USING THE INFORMATION:
1/ Copy the passage of the Transgender Day of Visibility text that runs from "Transgender Day of" to "fear and judgement.", keeping every word as it is.
2/ Answer these questions using the Transgender Day of Visibility text:
(a) According to the text, what does a trans person feel about their gender identity?
(b) What kind of word does the text call "trans"?
(c) What two things does the text say trans is not linked to?

SELECTED EXTRACT:
§ §

Transgender Day of Visibility
A trans person is someone who feels that their gender identity does not correspond to the one they were given at birth.
We are all unique, and we are all individuals, but we all need community, friends, family and the support of others from time to time. There are many people that since early childhood know that they don’t identify with their birth gender, and some that come to this realisation later on in life. This is an area that is still relatively new to people’s perception and with it carries confusion and misconceptions which can lead to fear and judgement.
Trans is the ‘umbrella word’ that collectively captures the diversity of trans identities without limitations. It can refer to anyone that doesn’t identify with traditional gender boundaries either part-time or permanently. It is not linked to sexual orientation or to the process of undergoing surgery. Misconceptions about these aspects can play a part in how individuals try to figure out where they fit in, feel about themselves, about how they ‘should behave’ and what they ‘should be doing’.

§ §

LISTED RECORDS:

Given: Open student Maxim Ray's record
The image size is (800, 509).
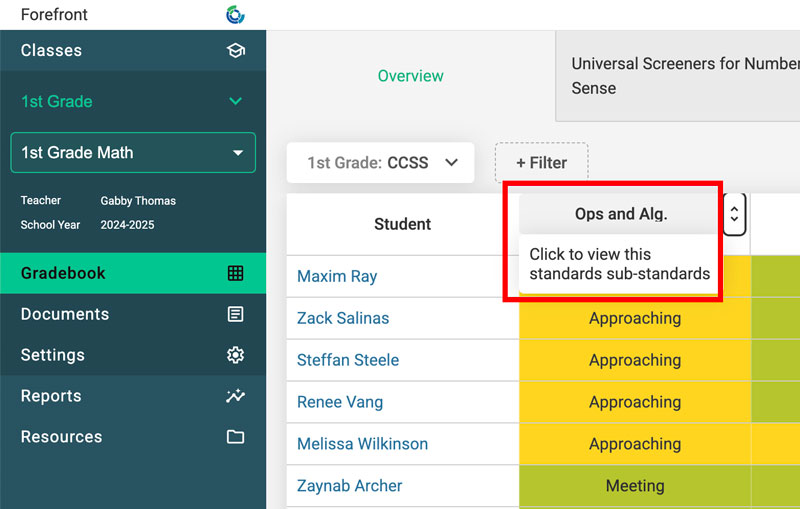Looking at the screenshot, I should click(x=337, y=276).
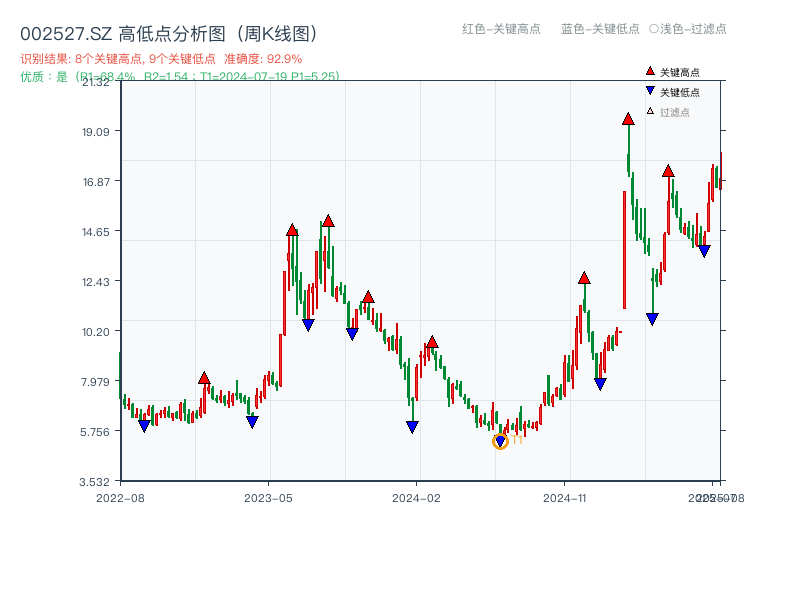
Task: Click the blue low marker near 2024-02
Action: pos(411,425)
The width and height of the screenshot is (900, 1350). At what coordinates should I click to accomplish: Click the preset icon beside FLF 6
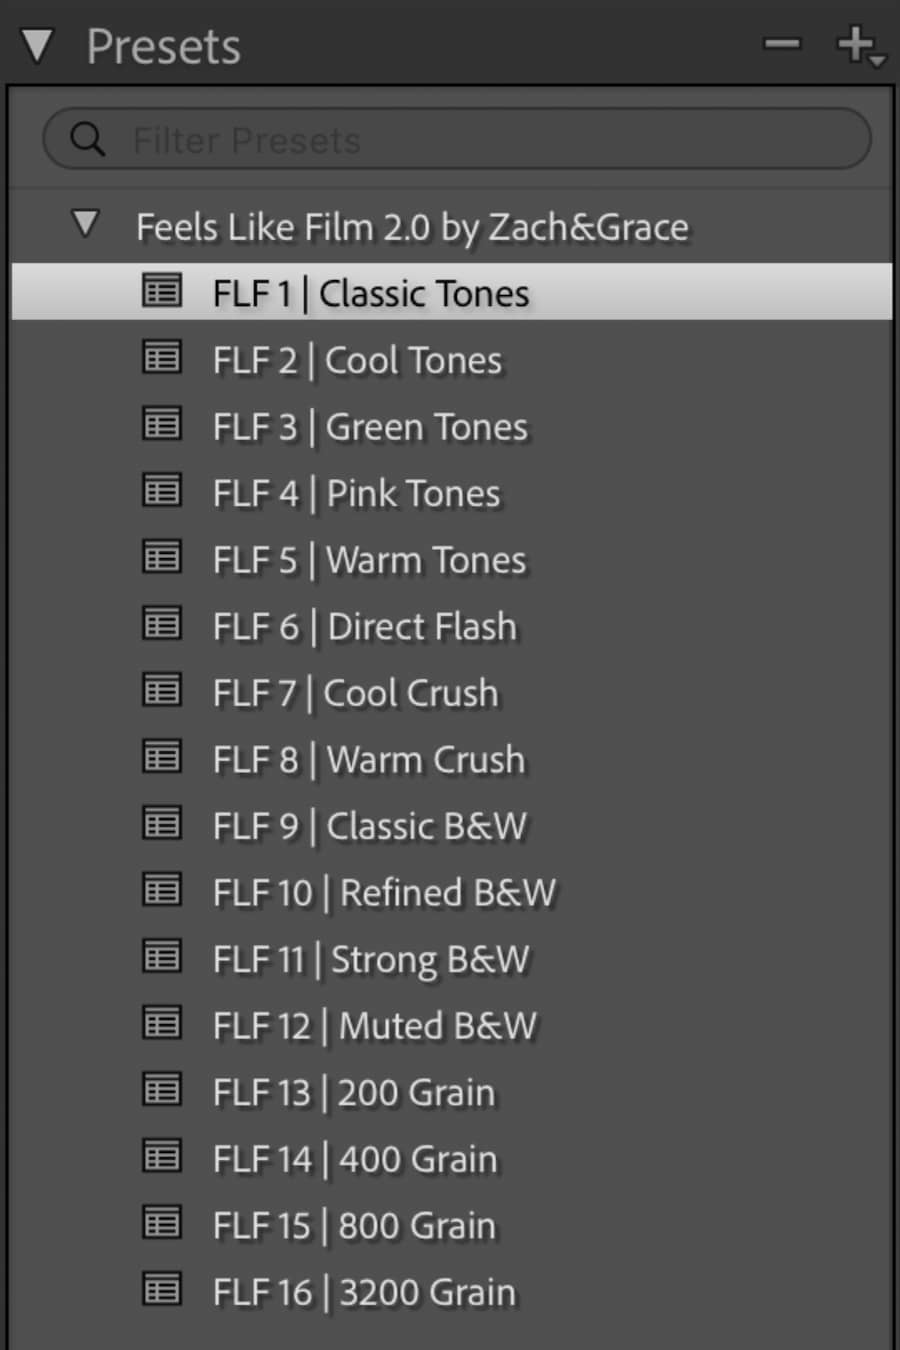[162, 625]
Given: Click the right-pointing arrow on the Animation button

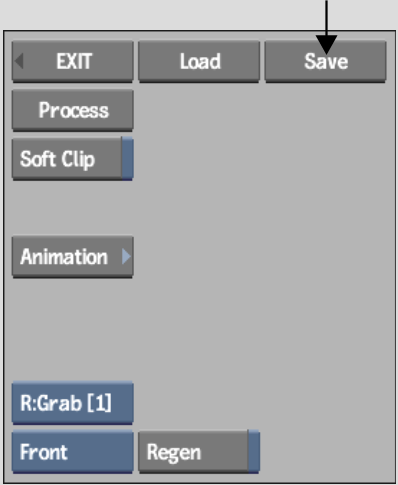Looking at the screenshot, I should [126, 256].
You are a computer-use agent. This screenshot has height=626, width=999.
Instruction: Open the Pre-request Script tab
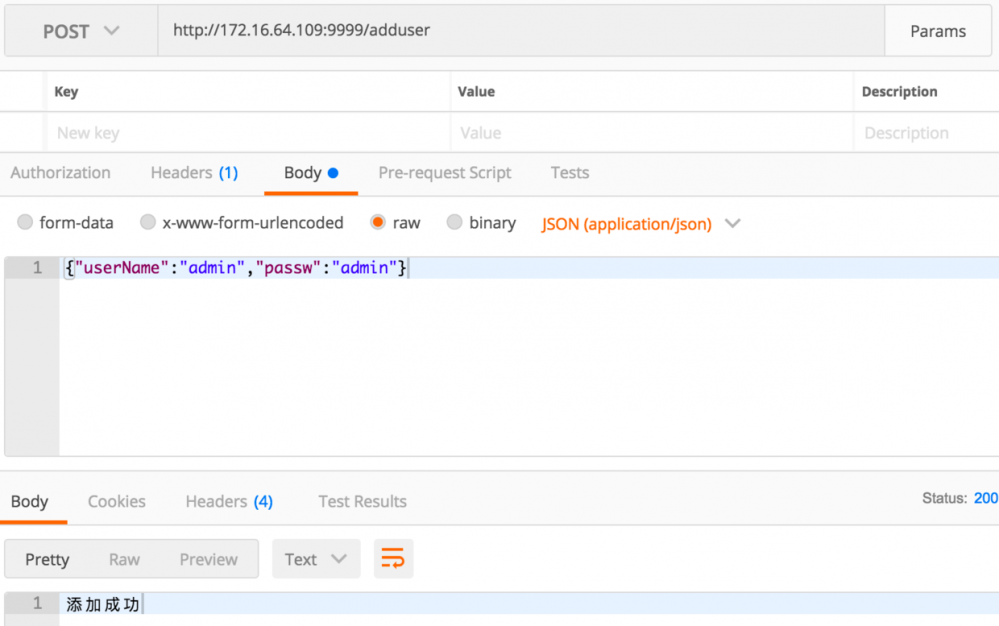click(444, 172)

§ §

ANSWERS FOR EACH ITEM:
1/
Transgender Day of Visibility
A trans person is someone who feels that their gender identity does not correspond to the one they were given at birth.
We are all unique, and we are all individuals, but we all need community, friends, family and the support of others from time to time. There are many people that since early childhood know that they don’t identify with their birth gender, and some that come to this realisation later on in life. This is an area that is still relatively new to people’s perception and with it carries confusion and misconceptions which can lead to fear and judgement.

2/
(a) They feel that their gender identity does not correspond to the one they were given at birth.
(b) The "umbrella word" that collectively captures the diversity of trans identities without limitations.
(c) Sexual orientation and the process of undergoing surgery.